__Description of the task__
Please check every line of the listing for "computer" and copy each line where it is found.

----------------

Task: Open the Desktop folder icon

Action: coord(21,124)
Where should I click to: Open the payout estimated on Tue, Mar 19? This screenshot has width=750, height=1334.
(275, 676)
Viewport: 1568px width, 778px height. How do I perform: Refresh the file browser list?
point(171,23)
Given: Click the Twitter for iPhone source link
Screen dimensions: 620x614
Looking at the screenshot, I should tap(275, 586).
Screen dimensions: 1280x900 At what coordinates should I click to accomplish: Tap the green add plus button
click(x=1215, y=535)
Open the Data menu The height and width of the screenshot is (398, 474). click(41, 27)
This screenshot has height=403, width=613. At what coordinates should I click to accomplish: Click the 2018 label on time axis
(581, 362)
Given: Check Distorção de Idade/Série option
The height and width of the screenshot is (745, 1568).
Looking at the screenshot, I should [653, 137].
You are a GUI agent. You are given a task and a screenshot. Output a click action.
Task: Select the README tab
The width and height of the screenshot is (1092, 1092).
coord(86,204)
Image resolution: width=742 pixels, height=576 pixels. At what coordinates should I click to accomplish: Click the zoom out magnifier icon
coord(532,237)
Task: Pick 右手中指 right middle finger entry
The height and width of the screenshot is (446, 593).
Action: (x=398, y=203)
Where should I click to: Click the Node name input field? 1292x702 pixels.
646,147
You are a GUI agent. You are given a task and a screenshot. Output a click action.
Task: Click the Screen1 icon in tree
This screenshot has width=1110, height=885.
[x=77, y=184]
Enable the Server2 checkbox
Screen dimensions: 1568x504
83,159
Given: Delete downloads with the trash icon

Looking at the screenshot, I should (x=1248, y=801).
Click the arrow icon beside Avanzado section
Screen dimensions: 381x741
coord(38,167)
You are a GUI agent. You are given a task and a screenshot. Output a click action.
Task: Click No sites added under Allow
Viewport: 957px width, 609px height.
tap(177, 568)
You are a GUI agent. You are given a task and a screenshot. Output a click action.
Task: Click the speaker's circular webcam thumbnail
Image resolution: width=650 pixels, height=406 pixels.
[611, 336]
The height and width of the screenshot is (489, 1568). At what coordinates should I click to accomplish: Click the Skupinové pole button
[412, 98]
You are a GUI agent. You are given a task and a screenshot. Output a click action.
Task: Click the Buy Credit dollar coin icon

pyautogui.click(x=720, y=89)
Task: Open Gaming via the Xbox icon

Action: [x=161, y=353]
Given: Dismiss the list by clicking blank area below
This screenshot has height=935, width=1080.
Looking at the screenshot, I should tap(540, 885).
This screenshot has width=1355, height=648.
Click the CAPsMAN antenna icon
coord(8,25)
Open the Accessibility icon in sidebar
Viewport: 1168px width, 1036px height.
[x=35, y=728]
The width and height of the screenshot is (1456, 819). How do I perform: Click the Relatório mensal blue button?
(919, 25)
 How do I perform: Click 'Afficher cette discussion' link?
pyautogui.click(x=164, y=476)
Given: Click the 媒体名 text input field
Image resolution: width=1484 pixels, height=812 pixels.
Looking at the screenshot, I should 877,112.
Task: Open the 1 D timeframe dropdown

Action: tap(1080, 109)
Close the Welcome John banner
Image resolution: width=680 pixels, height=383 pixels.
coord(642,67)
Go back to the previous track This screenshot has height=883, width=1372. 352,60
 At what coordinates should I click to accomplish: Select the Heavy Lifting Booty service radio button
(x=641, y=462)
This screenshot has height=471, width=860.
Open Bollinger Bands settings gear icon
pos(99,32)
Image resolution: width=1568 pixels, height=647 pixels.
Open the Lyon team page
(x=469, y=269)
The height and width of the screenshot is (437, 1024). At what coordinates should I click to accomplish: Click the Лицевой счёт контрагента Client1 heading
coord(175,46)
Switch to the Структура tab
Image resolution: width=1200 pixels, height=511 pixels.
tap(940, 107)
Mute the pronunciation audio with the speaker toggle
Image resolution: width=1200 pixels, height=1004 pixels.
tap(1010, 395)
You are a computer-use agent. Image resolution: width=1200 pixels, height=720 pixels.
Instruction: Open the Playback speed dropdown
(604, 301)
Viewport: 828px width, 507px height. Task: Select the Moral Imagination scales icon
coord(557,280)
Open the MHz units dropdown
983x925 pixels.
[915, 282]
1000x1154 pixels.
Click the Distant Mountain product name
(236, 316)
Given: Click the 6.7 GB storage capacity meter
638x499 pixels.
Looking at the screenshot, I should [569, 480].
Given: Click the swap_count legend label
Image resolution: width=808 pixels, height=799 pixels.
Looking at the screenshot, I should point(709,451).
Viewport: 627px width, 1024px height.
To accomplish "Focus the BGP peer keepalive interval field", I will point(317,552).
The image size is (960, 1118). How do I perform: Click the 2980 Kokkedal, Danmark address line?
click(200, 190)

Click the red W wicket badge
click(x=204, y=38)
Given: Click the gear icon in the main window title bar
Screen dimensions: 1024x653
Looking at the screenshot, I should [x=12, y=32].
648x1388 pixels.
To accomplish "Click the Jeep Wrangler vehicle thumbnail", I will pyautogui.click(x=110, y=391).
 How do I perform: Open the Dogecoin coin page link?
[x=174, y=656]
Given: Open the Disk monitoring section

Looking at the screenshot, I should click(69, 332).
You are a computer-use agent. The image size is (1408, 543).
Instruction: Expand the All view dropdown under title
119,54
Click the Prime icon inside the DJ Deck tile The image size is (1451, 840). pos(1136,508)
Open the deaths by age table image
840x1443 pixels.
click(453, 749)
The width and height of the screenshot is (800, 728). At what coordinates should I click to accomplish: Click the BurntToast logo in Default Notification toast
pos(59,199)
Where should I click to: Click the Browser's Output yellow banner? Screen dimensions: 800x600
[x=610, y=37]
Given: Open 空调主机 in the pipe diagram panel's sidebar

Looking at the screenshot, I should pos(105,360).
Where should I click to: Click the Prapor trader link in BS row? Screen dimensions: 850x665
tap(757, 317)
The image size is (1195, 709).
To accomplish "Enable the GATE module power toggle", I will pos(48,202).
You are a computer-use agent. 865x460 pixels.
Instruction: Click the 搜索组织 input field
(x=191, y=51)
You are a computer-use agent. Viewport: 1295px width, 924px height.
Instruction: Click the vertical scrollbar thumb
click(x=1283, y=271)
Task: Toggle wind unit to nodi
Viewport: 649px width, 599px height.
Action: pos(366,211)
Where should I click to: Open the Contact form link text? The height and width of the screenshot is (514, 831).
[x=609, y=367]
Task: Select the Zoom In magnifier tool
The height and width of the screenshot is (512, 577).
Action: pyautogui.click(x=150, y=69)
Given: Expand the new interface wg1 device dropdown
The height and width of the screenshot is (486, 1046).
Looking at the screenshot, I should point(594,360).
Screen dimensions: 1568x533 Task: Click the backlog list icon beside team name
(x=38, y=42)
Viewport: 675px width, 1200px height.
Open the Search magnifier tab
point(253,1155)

----------------

__Answer to this problem__
You are a computer-use agent. Image resolution: width=1200 pixels, height=720 pixels.
You are a computer-use agent. The image size is (1408, 543).
You are a computer-use agent. 865x460 pixels.
You are a computer-use agent. Viewport: 1295px width, 924px height.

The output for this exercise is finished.